Saturday, September 26
The appearance of emotions
The warmth of affections
Gets me a feeling of apprehension
Am I worth the feeling?
Am I really on the receiving end?
Am I getting out of my shell?
The thought makes me apprehensive
Why should I be scared?
I do have the right to breath free
And the SUNLIGHT...
I'll get accustomed to it
It was an amazing sunrise, on one the most majestic beaches, where the soft golden sand and the gentle waves were caressing each other. The colorful beach somehow seemed a little unearthly and unblemished. The vast and sparkling blue water spread across till the eyes could see. The beach was empty save two people; me and you – walking hand in hand on the freshly powdered beach, completely oblivious to the surroundings but completely engrossed in each other at the same time.

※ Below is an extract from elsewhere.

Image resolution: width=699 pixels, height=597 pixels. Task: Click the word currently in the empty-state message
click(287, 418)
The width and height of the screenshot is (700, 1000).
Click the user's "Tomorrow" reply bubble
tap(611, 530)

I was walking holding your left hand (so unlike me – right?) with fingers entwined in yours and was holding my slippers in my left hand. The grip of your fingers around mine was firm yet so comforting and positive. It said that you will be there for me 'always'. You reminded me of a quote that said “The spaces between your fingers were created so that mine could fill them in.” And, I smiled at it, because you never came across to me as a person who could romanticize on small gestures. For that matter, you were perceived as an impervious, intimidating bully.

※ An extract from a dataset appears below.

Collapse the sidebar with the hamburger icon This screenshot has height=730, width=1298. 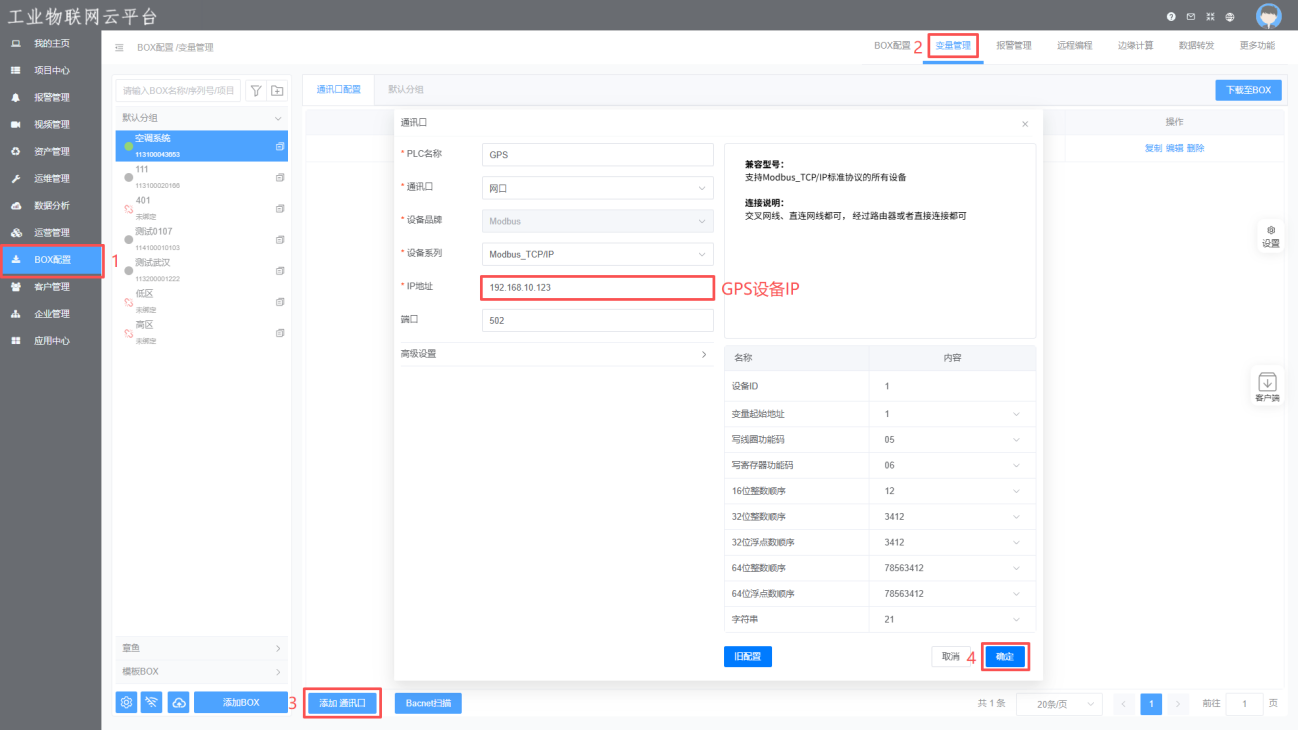[x=119, y=47]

You dreamt of me wearing an angelic white wavy satin dress. The knee length dress was dancing with the breeze blending perfectly with the sky getting brighter with every passing moment. The moments seemed to elapse so quickly, and we so much wished that it stayed still. The small sparkling diamond studs in my ears glittered as the sunrays flirted with them. The diamonds smiled brightly as her beloved sunray touched her body, passing through it as a monochrome and emerging as a rainbow in all its beautiful colors. The refracted rays were playing around, creating different colorful shapes on my face.
The hint of kohl in my eyes gave it a brighter, vainer look and helped the emotions to appear clearly in them. The open hair of mine fluttered with the wind and kissed my cheeks so as to make you notice them. The pink of my lips was so brilliant that it almost wanted to give out my secret of the beautiful lingering feeling of the previous night spent with you.
You were wearing an ice blue shirt with half sleeves and blue denim that was folded up till the knees (pretty unlike you – right?). The alluring and enticing smell of your perfume hung around us, giving me all the reasons to smile and think of things associated with you. We wanted to speak about so many things but the serenity and the calm of the moment was so beautiful that we both let the tranquility seize us, lest we disturb the flow of thoughts. We could understand each others' thoughts so well even without the help of words.
I turned back to see how far we have walked and I could see the footprints of both of us on the sand as far as my eyes could see. Your prints were a little larger than mine and the spacing between them was also a little greater than mine. But somehow the steps seemed very close to my heart, as if we have been treading on the path inside it. The walk on that stretch of beach was splendid. The sun was making a halo around my head and I was a perfect blend with the sea behind. I looked as if I was some angel descended from the heaven just for you. I was looking so ethereal on the breathtaking beach, holding your hands.
And you woke up with the beep of your alarm ringing beside your ears…
Wednesday, September 16
What do I remember…is a mystery to myself…I miss those happy childhood days with my parents and the hostel life fun with friends…I so much wish that I could re-live those moments and wish that I would not have hurt some people as I did….I wish that I could have understood that life is beautiful in the way it is… I could have lived every moment to its fullest and would not have wasted... I would have done everything that my heart now cries for…
I wish I would not have fought with my mother and hurt her at times when I did it out of irritation of inability of attaining marks in y exams…I wish I could have ironed all of my mom’s cotton sari’s whenever she wanted to wear them (as she had to wait for me to come home during my vacations to do so)… I wish I had some more time to spend with my sisters…I wish I would not have yelled at them (whenever I got irritated)…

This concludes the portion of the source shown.